Soichi Hashimoto

Personal information
- Native name: 橋本壮市
- Born: 24 August 1991 (age 35) Shizuoka, Japan
- Home town: Tokyo, Japan
- Education: Tokai University
- Occupation: Judoka
- Height: 170 cm (5 ft 7 in)

Sport
- Country: Japan
- Sport: Judo, Brazilian jiu-jitsu
- Weight class: ‍–‍73 kg
- Rank: 3rd dan black belt
- Team: All-Japan National Team Park 24
- Coached by: Minoru Konegawa
- Retired: 13 November 2023

Achievements and titles
- Olympic Games: (2024)
- World Champ.: (2017)
- Asian Champ.: (2016)

Medal record
Men's judo
Representing Japan
Olympic Games
| Silver medal – second place | 2024 Paris | Mixed team |
| Bronze medal – third place | 2024 Paris | ‍–‍73 kg |
World Championships
| Gold medal – first place | 2017 Budapest | ‍–‍73 kg |
| Gold medal – first place | 2017 Budapest | Mixed team |
| Gold medal – first place | 2018 Baku | Mixed team |
| Gold medal – first place | 2019 Tokyo | Mixed team |
| Gold medal – first place | 2021 Budapest | Mixed team |
| Gold medal – first place | 2022 Tashkent | Mixed team |
| Gold medal – first place | 2023 Doha | Mixed team |
| Silver medal – second place | 2018 Baku | ‍–‍73 kg |
| Silver medal – second place | 2022 Tashkent | ‍–‍73 kg |
| Bronze medal – third place | 2021 Budapest | ‍–‍73 kg |
| Bronze medal – third place | 2023 Doha | ‍–‍73 kg |
Asian Games
| Silver medal – second place | 2023 Hangzhou | ‍–‍73 kg |
Asian Championships
| Gold medal – first place | 2016 Tashkent | ‍–‍73 kg |
| Bronze medal – third place | 2015 Kuwait City | ‍–‍73 kg |
World Masters
| Gold medal – first place | 2016 Guadalajara | ‍–‍73 kg |
| Gold medal – first place | 2017 Saint Petersburg | ‍–‍73 kg |
| Gold medal – first place | 2019 Qingdao | ‍–‍73 kg |
| Gold medal – first place | 2023 Budapest | ‍–‍73 kg |
| Silver medal – second place | 2021 Doha | ‍–‍73 kg |
IJF Grand Slam
| Gold medal – first place | 2016 Tokyo | ‍–‍73 kg |
| Gold medal – first place | 2017 Paris | ‍–‍73 kg |
| Gold medal – first place | 2017 Ekaterinburg | ‍–‍73 kg |
| Gold medal – first place | 2019 Paris | ‍–‍73 kg |
| Gold medal – first place | 2020 Paris | ‍–‍73 kg |
| Gold medal – first place | 2022 Tokyo | ‍–‍73 kg |
| Silver medal – second place | 2019 Osaka | ‍–‍73 kg |
| Silver medal – second place | 2022 Paris | ‍–‍73 kg |
| Silver medal – second place | 2023 Tokyo | ‍–‍73 kg |
| Bronze medal – third place | 2017 Tokyo | ‍–‍73 kg |
| Bronze medal – third place | 2019 Brasilia | ‍–‍73 kg |
| Bronze medal – third place | 2024 Tbilisi | ‍–‍73 kg |
IJF Grand Prix
| Gold medal – first place | 2015 Qingdao | ‍–‍73 kg |
| Gold medal – first place | 2019 Montreal | ‍–‍73 kg |
| Silver medal – second place | 2018 Hohhot | ‍–‍73 kg |

Profile at external databases
- IJF: 17805
- JudoInside.com: 66617

= Soichi Hashimoto =

Japanese judoka (born 1991)

→ **DATA SUPPLIED**:
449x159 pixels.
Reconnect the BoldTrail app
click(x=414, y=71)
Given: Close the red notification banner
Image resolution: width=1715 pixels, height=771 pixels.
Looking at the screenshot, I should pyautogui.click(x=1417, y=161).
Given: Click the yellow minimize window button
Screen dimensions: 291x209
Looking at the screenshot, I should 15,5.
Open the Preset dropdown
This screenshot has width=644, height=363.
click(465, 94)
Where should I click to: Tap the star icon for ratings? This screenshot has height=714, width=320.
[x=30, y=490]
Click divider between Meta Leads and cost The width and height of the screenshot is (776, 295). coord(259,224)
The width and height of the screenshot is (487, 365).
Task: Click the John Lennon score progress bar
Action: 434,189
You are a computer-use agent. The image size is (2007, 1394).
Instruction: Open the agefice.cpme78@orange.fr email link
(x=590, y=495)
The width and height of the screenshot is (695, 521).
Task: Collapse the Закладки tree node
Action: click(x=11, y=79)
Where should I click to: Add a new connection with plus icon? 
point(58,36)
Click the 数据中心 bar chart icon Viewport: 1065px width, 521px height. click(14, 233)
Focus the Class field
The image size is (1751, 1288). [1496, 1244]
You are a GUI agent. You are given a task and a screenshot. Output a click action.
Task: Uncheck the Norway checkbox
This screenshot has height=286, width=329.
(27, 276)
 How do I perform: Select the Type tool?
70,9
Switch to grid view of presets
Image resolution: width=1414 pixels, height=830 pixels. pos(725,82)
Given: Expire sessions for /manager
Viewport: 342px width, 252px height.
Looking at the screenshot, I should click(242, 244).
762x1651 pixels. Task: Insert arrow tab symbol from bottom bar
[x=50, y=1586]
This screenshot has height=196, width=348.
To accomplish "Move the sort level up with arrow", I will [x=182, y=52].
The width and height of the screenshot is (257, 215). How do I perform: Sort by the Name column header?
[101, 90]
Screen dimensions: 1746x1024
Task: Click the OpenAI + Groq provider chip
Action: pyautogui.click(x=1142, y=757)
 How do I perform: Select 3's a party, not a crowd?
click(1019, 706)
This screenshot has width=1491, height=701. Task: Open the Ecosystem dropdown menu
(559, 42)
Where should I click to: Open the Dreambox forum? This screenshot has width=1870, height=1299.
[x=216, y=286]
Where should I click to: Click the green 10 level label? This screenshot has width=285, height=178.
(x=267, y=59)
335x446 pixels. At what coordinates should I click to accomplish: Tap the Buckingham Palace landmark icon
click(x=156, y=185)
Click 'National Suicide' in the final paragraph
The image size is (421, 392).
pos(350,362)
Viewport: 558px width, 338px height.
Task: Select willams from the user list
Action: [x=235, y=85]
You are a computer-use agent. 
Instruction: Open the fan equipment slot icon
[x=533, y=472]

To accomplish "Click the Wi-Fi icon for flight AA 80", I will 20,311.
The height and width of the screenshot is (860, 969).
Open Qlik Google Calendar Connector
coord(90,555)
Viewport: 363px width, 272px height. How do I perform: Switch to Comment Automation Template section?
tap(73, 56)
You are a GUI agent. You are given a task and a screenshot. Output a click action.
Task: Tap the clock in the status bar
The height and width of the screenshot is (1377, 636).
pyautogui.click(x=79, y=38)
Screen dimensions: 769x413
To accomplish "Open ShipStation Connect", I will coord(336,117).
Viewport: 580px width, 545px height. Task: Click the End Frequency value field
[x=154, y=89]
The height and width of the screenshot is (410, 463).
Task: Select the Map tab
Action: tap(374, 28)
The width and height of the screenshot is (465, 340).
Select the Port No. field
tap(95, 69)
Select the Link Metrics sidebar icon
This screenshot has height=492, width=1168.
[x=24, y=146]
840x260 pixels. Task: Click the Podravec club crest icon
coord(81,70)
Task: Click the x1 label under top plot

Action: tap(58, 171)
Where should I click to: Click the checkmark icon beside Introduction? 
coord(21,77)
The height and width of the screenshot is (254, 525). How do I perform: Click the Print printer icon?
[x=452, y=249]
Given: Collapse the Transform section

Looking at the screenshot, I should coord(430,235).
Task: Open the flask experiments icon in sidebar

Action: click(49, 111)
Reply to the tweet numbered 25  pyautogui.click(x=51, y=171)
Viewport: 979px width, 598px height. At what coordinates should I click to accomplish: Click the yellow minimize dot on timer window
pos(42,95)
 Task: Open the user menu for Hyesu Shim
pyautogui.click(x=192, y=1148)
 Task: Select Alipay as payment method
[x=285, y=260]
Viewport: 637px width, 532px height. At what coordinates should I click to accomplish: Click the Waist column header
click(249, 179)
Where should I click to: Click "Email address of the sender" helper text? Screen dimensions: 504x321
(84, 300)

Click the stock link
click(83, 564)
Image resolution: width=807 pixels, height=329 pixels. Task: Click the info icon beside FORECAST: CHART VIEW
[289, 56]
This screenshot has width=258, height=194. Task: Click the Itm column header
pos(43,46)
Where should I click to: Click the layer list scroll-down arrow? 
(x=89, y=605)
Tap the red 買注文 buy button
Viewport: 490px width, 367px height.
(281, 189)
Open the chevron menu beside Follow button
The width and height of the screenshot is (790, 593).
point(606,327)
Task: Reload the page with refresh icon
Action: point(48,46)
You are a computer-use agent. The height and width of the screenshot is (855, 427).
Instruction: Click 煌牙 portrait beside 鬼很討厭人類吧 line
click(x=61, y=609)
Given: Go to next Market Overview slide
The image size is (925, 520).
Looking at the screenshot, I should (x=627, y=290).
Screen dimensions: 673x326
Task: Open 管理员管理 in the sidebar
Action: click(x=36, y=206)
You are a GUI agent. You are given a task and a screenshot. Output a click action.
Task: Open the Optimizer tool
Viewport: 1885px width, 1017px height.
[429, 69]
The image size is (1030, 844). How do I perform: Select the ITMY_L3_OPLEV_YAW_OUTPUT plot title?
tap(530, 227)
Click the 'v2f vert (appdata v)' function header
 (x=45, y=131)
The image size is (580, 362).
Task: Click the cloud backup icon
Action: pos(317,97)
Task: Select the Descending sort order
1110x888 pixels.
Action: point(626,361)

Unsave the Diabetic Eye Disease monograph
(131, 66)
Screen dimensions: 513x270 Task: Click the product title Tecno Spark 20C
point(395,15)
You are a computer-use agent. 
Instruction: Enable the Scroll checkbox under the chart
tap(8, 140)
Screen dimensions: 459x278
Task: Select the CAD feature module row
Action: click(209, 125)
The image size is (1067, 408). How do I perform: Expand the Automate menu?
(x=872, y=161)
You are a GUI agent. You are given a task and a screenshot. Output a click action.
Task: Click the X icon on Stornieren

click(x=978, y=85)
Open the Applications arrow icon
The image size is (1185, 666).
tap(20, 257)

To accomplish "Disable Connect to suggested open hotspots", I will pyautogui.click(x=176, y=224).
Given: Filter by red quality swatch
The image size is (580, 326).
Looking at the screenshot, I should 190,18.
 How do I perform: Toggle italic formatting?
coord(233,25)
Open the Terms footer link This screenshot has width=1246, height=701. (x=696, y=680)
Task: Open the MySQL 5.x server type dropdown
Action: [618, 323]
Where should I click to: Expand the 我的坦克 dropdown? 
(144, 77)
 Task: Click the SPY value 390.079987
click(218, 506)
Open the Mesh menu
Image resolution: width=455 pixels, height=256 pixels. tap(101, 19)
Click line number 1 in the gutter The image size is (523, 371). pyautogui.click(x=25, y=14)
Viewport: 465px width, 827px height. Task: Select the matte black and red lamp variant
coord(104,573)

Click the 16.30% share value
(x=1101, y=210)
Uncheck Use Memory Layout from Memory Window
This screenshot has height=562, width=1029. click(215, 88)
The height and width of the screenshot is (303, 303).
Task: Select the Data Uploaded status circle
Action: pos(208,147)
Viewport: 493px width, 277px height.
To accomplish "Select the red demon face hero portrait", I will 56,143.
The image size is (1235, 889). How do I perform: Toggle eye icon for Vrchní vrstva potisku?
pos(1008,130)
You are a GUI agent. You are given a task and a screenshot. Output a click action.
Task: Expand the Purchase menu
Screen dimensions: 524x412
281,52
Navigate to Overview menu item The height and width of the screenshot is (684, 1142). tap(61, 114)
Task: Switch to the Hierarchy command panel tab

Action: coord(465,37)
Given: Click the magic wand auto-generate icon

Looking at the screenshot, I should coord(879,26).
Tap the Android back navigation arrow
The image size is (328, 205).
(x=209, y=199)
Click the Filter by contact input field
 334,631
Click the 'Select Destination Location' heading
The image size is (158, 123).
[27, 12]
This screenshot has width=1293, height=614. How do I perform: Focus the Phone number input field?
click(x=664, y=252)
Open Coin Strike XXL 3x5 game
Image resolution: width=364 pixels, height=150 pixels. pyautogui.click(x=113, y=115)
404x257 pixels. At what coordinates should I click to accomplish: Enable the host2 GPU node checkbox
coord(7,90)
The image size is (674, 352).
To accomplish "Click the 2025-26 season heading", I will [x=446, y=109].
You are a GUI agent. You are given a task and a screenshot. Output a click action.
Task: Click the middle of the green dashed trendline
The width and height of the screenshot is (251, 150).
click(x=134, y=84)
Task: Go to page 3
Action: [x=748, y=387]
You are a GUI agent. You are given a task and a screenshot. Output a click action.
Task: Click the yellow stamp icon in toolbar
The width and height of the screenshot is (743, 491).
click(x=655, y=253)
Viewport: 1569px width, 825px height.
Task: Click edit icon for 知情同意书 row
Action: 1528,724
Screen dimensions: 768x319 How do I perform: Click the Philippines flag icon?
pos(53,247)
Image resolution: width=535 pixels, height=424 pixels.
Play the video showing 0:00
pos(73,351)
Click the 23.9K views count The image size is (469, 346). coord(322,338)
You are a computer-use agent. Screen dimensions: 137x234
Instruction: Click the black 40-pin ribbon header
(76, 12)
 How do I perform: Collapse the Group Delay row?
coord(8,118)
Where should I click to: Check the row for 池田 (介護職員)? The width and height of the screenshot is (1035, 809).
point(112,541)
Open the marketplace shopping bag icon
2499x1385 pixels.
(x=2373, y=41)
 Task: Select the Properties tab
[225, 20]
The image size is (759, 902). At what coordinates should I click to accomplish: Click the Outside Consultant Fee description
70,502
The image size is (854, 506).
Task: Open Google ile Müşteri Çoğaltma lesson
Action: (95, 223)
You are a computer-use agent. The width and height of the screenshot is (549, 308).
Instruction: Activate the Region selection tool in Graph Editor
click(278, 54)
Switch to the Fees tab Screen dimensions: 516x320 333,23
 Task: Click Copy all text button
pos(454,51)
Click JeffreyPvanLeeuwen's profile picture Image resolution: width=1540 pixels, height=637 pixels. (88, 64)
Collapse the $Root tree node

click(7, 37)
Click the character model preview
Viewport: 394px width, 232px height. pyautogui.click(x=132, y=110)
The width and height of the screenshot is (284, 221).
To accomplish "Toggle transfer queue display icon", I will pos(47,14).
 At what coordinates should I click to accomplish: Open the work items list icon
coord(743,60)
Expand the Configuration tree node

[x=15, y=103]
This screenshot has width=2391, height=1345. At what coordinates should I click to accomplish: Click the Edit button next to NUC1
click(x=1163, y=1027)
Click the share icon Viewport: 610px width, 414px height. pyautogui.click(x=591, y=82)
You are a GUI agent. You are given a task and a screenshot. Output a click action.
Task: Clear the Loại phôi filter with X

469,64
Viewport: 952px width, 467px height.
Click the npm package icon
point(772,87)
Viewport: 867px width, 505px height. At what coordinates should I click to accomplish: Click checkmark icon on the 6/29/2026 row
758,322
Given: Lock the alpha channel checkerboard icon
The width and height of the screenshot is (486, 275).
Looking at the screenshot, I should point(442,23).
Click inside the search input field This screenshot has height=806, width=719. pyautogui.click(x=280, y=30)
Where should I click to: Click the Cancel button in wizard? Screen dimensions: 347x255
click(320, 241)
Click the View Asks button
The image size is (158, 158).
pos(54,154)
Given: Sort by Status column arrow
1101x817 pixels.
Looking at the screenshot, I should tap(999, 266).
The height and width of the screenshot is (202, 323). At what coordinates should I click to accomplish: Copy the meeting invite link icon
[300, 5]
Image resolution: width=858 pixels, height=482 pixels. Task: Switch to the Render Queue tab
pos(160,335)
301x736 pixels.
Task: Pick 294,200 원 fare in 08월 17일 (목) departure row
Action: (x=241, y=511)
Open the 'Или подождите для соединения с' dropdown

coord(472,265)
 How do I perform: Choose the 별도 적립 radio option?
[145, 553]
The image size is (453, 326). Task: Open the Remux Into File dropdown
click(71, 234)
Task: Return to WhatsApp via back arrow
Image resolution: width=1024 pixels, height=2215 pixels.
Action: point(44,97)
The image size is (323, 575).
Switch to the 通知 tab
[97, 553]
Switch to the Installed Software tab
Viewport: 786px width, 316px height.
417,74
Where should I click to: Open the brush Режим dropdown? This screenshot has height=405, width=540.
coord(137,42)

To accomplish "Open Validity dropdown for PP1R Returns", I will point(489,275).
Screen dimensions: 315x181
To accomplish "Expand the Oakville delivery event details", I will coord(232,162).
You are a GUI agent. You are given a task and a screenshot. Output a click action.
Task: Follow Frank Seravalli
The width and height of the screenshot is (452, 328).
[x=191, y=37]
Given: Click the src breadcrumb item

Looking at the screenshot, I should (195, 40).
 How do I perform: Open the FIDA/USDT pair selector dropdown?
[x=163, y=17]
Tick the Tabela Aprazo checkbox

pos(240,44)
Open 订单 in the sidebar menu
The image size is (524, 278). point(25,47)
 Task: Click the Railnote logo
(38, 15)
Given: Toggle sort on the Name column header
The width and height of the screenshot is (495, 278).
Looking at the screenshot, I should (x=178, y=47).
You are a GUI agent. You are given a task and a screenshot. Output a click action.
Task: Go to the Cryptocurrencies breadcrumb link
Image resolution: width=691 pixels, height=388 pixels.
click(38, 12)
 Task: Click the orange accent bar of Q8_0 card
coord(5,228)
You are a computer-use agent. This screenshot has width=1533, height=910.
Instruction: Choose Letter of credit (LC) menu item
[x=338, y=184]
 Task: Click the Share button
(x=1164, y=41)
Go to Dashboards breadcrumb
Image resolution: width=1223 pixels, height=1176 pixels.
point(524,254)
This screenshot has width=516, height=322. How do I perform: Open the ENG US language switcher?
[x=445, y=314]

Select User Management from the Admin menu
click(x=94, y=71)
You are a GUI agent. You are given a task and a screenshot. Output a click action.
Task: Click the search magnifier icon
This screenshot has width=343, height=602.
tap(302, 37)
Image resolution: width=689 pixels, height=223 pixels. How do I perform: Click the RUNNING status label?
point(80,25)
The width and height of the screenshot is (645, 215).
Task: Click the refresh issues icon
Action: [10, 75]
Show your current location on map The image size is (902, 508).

→ **WORK INSTRUCTIONS**:
Give the next part of the Soichi Hashimoto text, picking up after its final line. The listing was drawn from a separate source.

→ **EXPECTED ANSWER**:
Soichi Hashimoto (Japanese: 橋本壮市; born 24 August 1991) is a Japanese retired judoka. Hashimoto was ranked first in the lightweight division.

Hashimoto rose to prominence by becoming national champion at the All-Japan Judo Championships in 2015. He then became one of the lightweight division's top judokas by winning five tournaments consecutively, spanning from the 2016 World Masters to the 2016 Tokyo Grand Slam and 2017 Paris Grand Slam.

Hashimoto is known for his dynamic style of judo and strong groundwork.

==Career==
===2015 Grand Prix Qingdao===
Hashimoto's first opponent at the 2015 Qingdao Grand Prix was Bang Gui-man of Korea. It was a heavy fight for grips, with many penalties on both sides. However, despite both being level with three shidos each, Bang was penalised for the fourth time and awarded hansoku make, bringing Hashimoto through to his second fight.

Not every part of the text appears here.